Swimming the P2P was an incredible experience. It is hard to wrap my mind around it and put to words what this whole experience (both the swim itself and the training) has been like. Over the last six months I learned so much about myself. I learned what I can endure, how/why I thrive in challenges, how important support is, and what can be achieved when passion, heart, and dedication come together.
Now that I’ve had a few days to process and rest here are the dirty details of the swim! On August 6th, everyone went through last minute preparations, checking to make sure we had everything we needed so that we would be set for the following day. In the morning Abby and I swam at the Cape Cod YMCA. I felt strong, smooth, and confident in the water. Andy and I bought a few last minute things: more glow sticks, rope, etc. While we were driving around in the morning Andy at one point turned to me and said, “I didn’t know if I should tell you this, but you are swimming and it is information and I think it is my responsibility to communicate all the information I have.” I took a deep breathe and braced myself, thinking oh lord, what now?….Andy then relayed the top headline of Cape Cod news from that morning: “3 Beaches Closed on Cape Cod After 6 Great White Sharks Spotted Feeding on Whale Carcass.” The whale carcass and sharks were seen off the shores of North Truro, not that far away from Provincetown.
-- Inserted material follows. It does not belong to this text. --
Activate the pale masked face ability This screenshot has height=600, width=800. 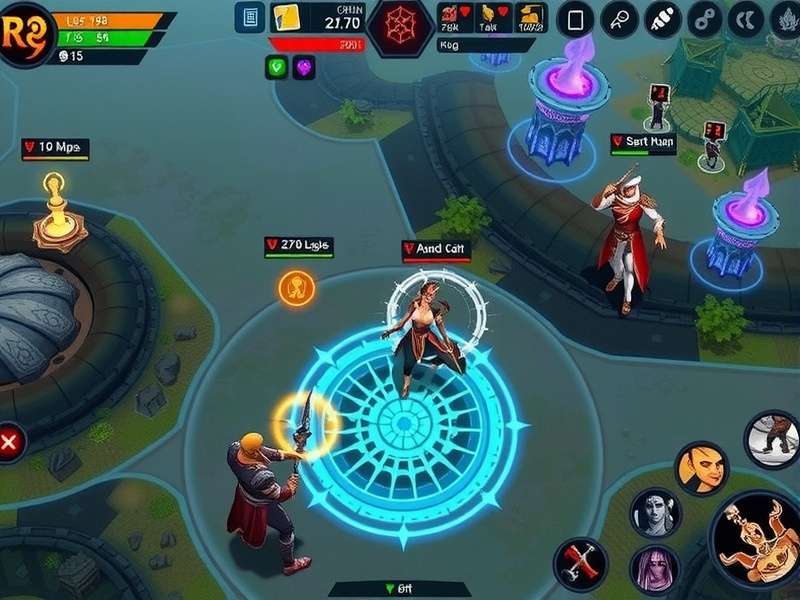655,512
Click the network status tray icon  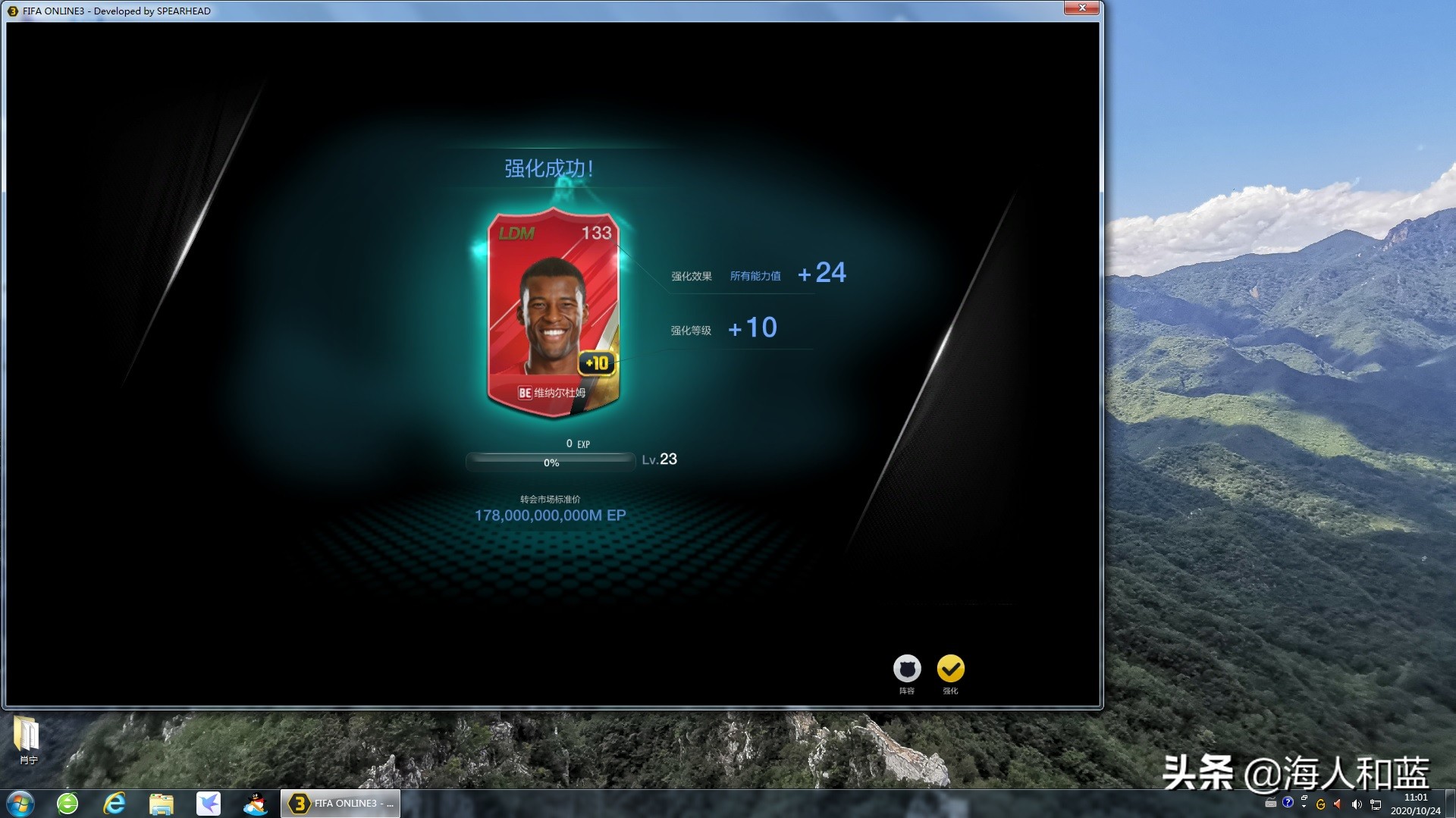tap(1375, 804)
It made me nervous and I took a few minutes to indulge my worst-case scenario thoughts before rationalizing and calming myself down by saying things like, “well now the sharks are well fed and will be taking a post-meal nap while I’m swimming!” and, “I’m not a bleeding, dead whale carcass, so surely I won’t be an appealing meal.” It doesn’t help that when you’re on Cape Cod it is practically impossible to not see great white shark t-shirts, towels, souvenirs, etc. My favorite being a T-shirt with the line, “Cape Cod Fast Food” accompanied by a picture of a shark chasing a swimmer. Even with the news story, nothing was going to change the fact that I was going to swim the following day. I could either focus on being excited to swim or let the idea of sharks (which was an extremely unlikely possibility) freak me out. So I put the shark story out of my head and focused on the tasks at hand.
I laid out all of my gear, prepared my feeds, went through check-lists and packed up. We ate dinner early around 4:30PM and I headed to bed around 5:45PM. Right before my head hit the pillow I got an email from John, one of the boat captains, about the shark sightings in Truro. I was glad that Andy told me early on in the day and I had already processed the information thoroughly by the time I got that email. It would have been a lot worse if no one had told me and then right before I went to sleep I found out. I asked John if he was worried, he said, “a little.” I felt content and at ease and fell asleep. I was able to sleep surprisingly well! I tossed and turned a little bit but got in a very solid 6 1/2 hours. At 1:06AM I woke up, got dressed, brushed my teeth, made sure I had everything I needed and headed to the car.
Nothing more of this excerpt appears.